I was humiliated because my friends were worried that I would die, but the need to use drugs was stronger, and as soon as they released me from the hospital, I went back to where I was before. I wish I could say that after my last overdose I “saw the light.” But by the end, my drug use was so out of control and I was so full of despair, death seemed like the least of my problems. Every day was about getting more drugs. Like a lot of women I had to trade sex for drugs. I did all the things I said I would never do. I hated myself and everyone around me. I did not care that I was covered in bruises and that my hair was falling out. I did not care that my arms were scarred with track marks. Despite all this insanity, I knew I was going to die if I kept going. Either someone was going to kill me out on the streets or I was going to overdose again and not survive like my best friend, girlfriend, and countless acquaintances.

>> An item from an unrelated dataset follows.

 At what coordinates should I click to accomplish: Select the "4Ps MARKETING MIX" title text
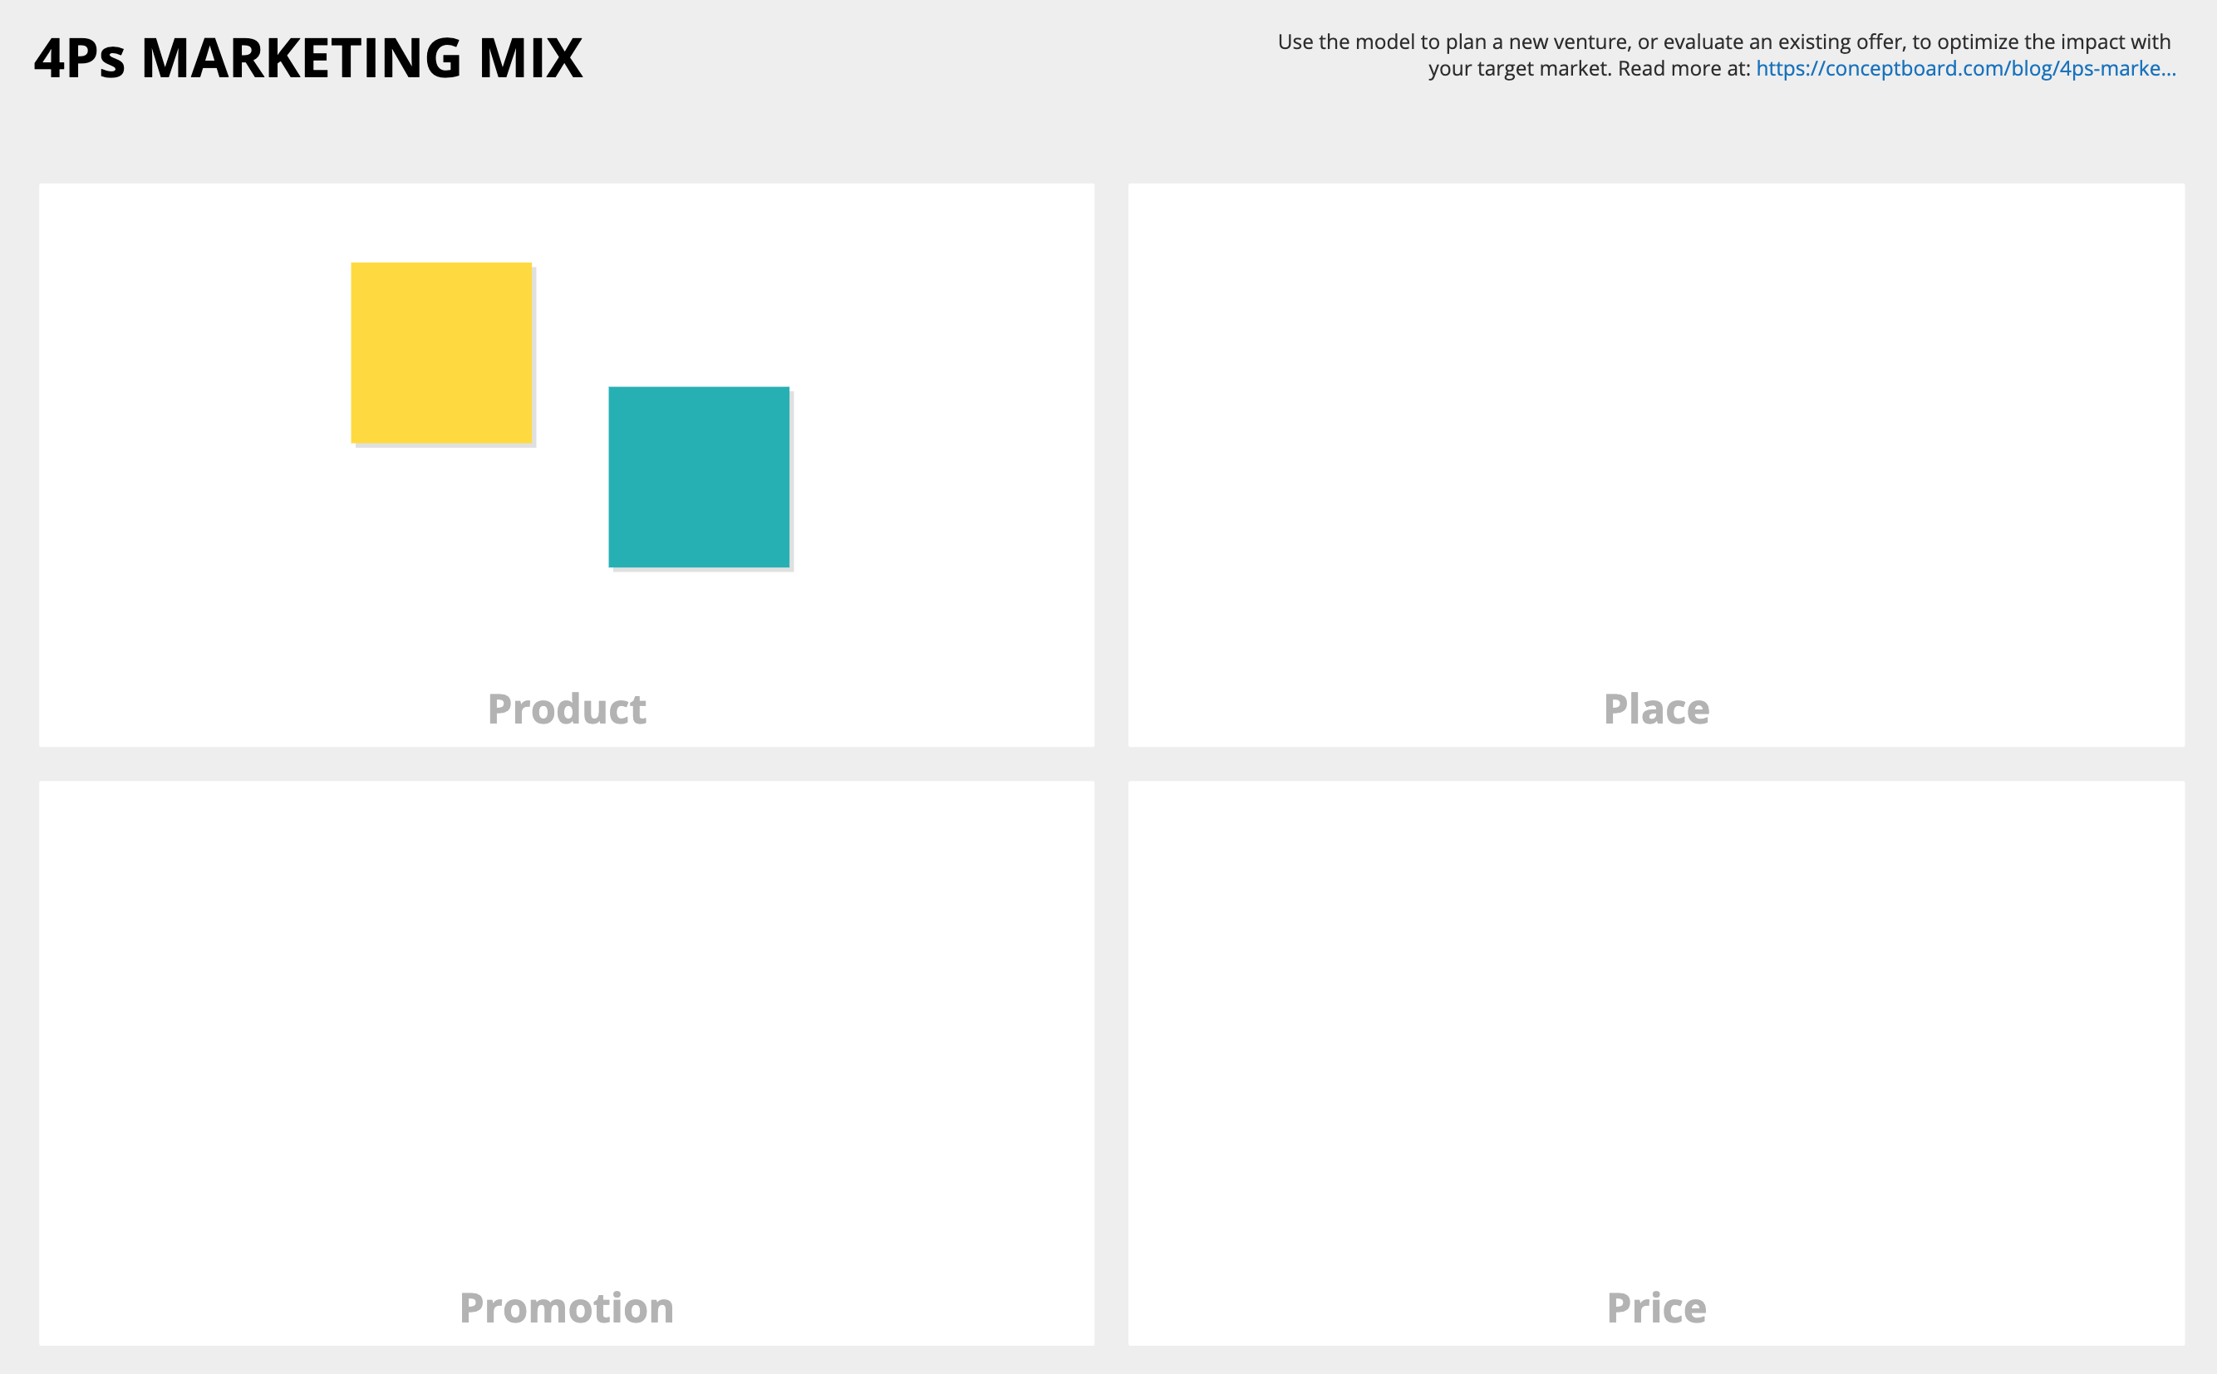tap(308, 58)
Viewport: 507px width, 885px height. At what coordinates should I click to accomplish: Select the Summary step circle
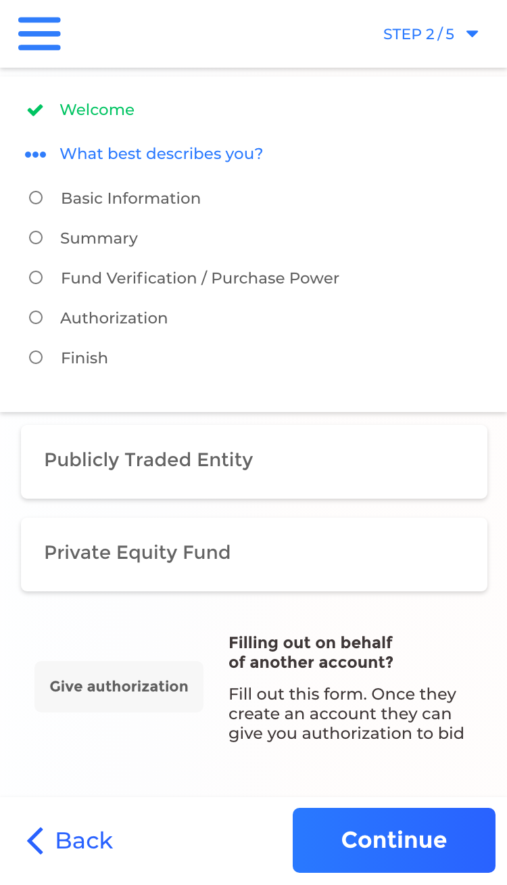[36, 237]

I feel it’s important to mention here that even though I was strung out for those eighteen years, I did a lot of amazing things. I graduated from college with honors and was the only one in my family to go to college. I married the love of my life. I helped raise a boy born with HIV after his mother, a close friend of mine, died of AIDS. I also co-founded an HIV prevention program for drug users where I served as director for 13 years. I don’t know how I was able to hold it together so well in the first half of my drug using experience. Somehow, I was able to balance all the “normal” things I was doing in my life with the heroin addiction.
Towards the end, however, I was completely consumed by drugs. But even then, there was still a small part of me that wanted to live. It was this part of me that went to my first Narcotics Anonymous meeting. Here I ran into someone I knew from my time working in the HIV prevention center, and who I trusted enough to ask for help. By some complete miracle he was able to get me into treatment right away. Because I now work in the treatment industry, I know what an extraordinary thing that was. Most addicts can’t get help when they need it unless they have the financial means to pay for it. Like most addicts I didn’t have any money, but was able to get help despite this fact, and am alive today because of it.

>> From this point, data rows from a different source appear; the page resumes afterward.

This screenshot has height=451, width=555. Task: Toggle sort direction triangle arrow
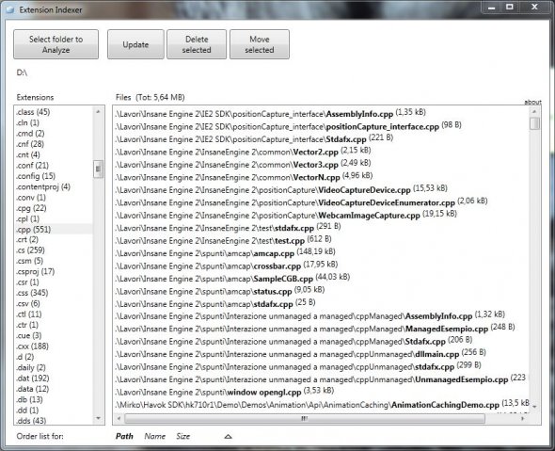pyautogui.click(x=228, y=437)
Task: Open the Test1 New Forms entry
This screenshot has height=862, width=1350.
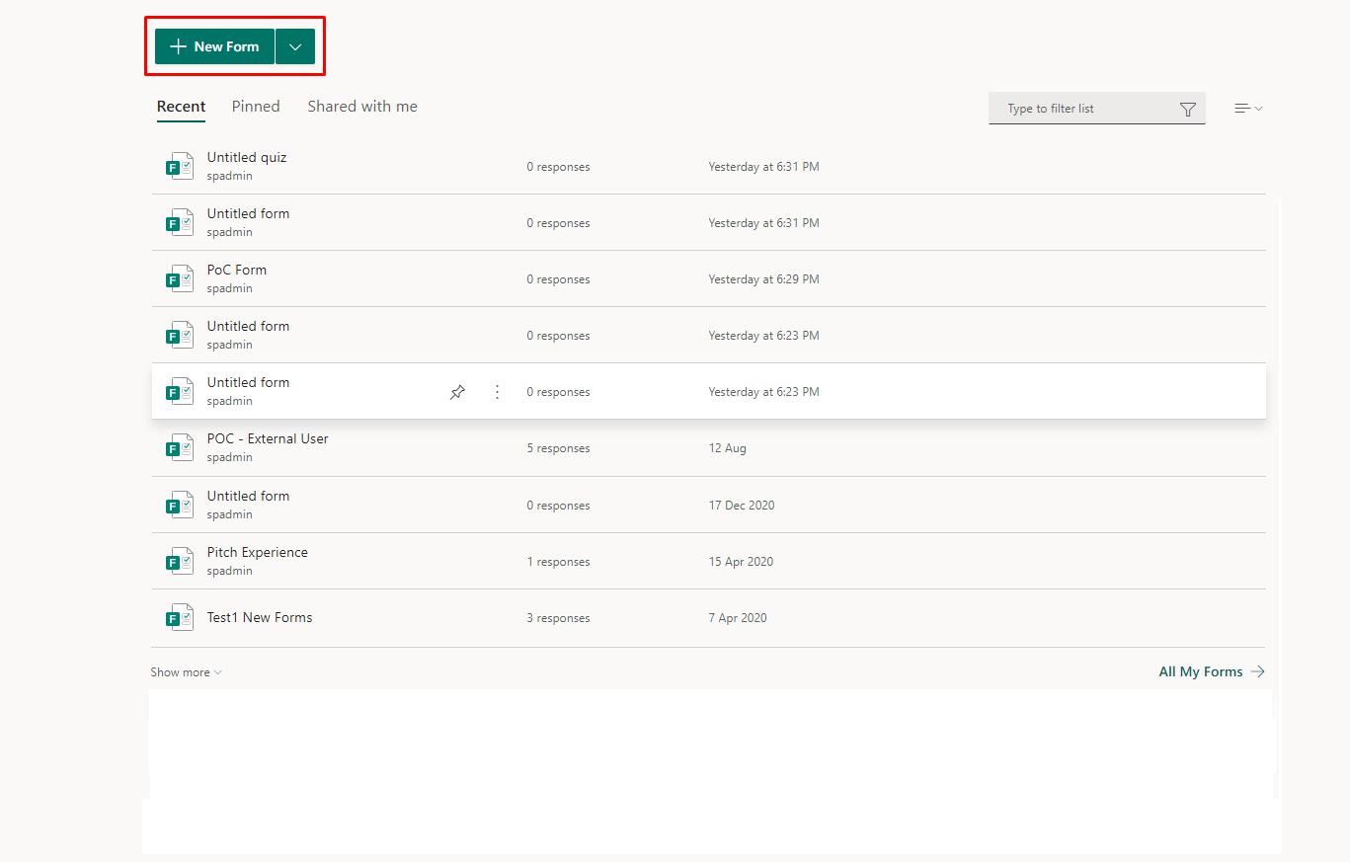Action: tap(260, 617)
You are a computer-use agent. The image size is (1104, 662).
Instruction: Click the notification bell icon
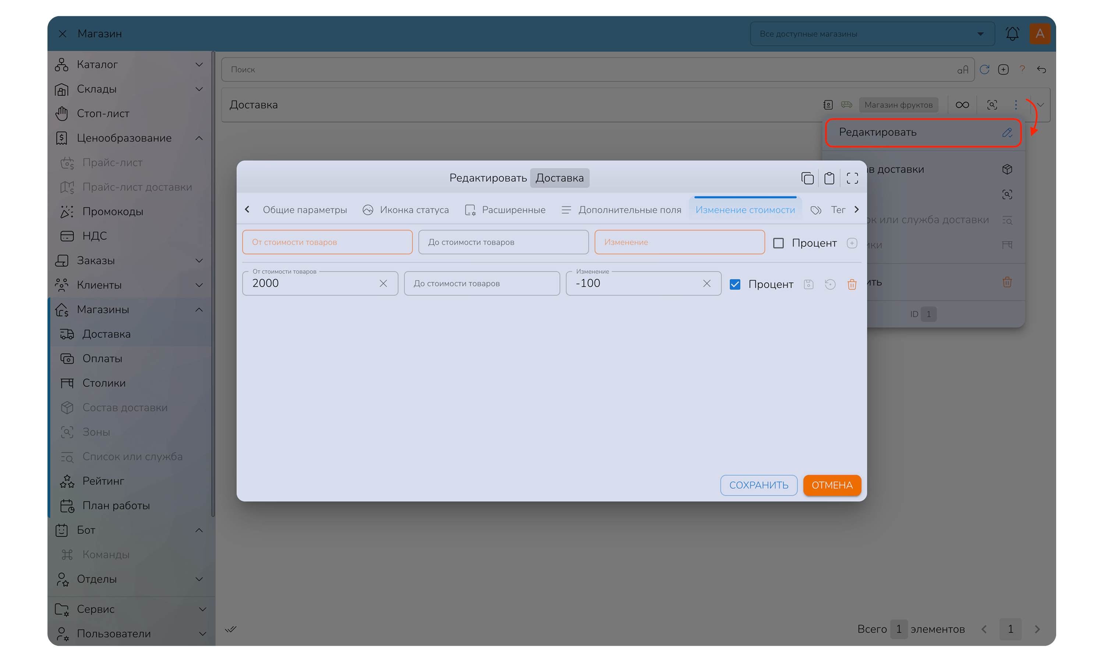pos(1012,34)
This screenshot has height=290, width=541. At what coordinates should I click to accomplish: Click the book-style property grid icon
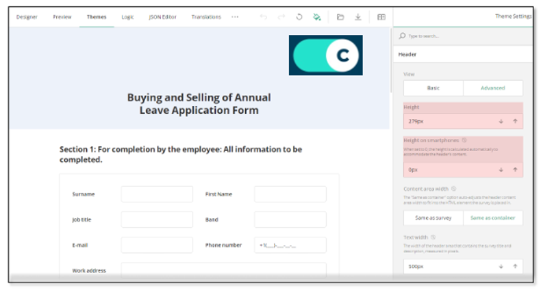click(382, 16)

Believe it or not, entering treatment was the most difficult thing I have ever done in my life. Infinitely harder than being strung-out. Once the drugs left my system, I felt as if I couldn’t breathe. Living without drugs for someone who has used them their whole lives feels the way I imagine a fish out of water would feel. I was consumed with panic and felt like I was going to die every minute of every day. But the longer I stayed in the treatment program and let the people who worked there love me, the easier it got. They taught me the importance of reaching out for help by getting a sponsor and working the twelve steps of Narcotics Anonymous. They taught me that I could survive feelings, no matter how big or small, if I share them with someone else who has been where I have been. I learned what it means to be in the “flow of life”: to have a job, pay my rent, walk my dog – all the seemingly mundane things, that for someone like me have become the source of an incredible sense of accomplishment and serenity.

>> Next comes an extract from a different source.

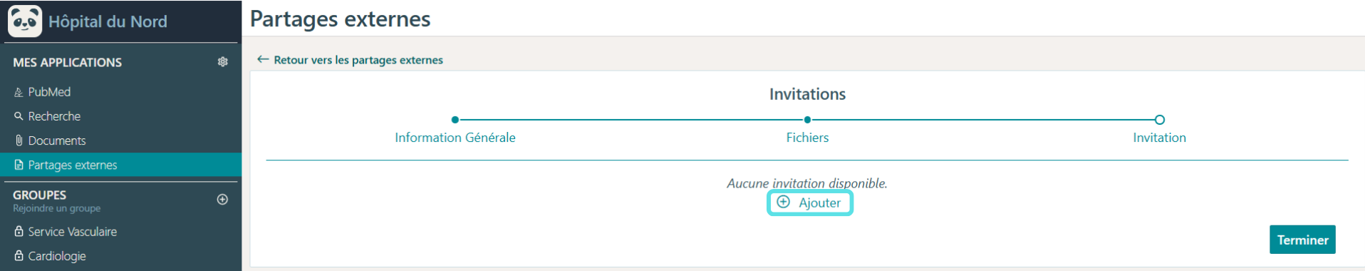This screenshot has height=271, width=1365.
Task: Click the Terminer button
Action: click(1302, 240)
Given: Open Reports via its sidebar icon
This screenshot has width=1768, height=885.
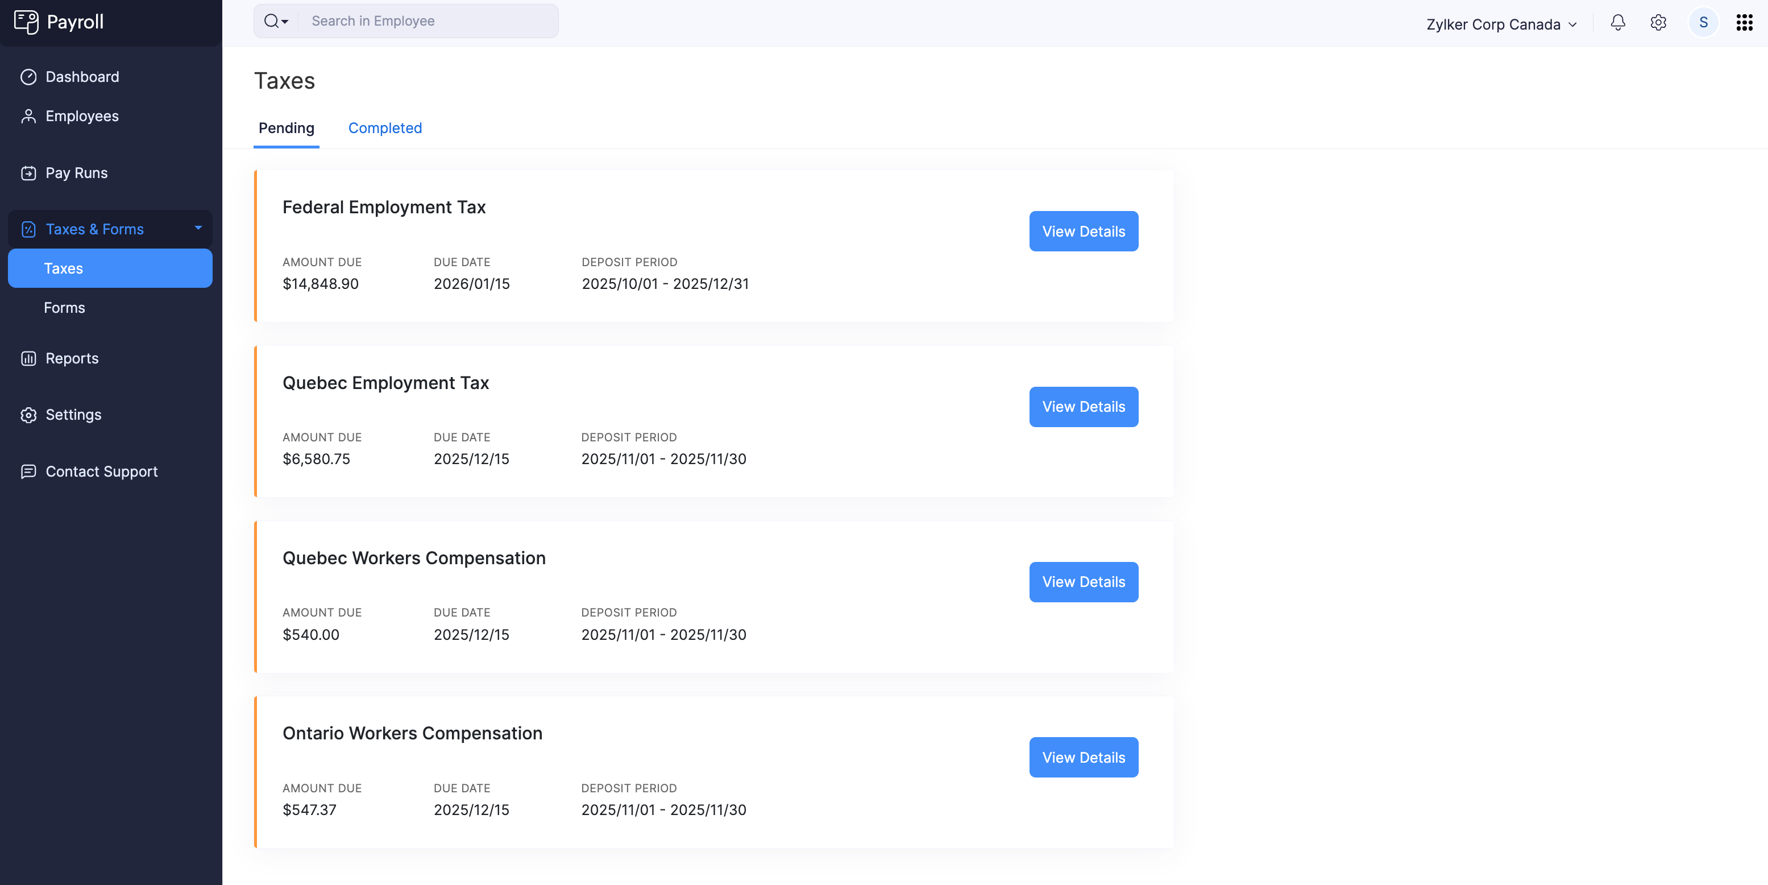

I am clearly not the same person I was five years ago. I am full of light. I laugh and I smile. I am not my pain and my past. My childhood and the ensuing years of addiction do not define me. I was lucky to get a second chance at a life that I never dreamed was possible. In a way I am grateful for these past experiences, and have come to terms with it, as the lessons I learned in the process are what allows me to be of help to other addicts in recovery.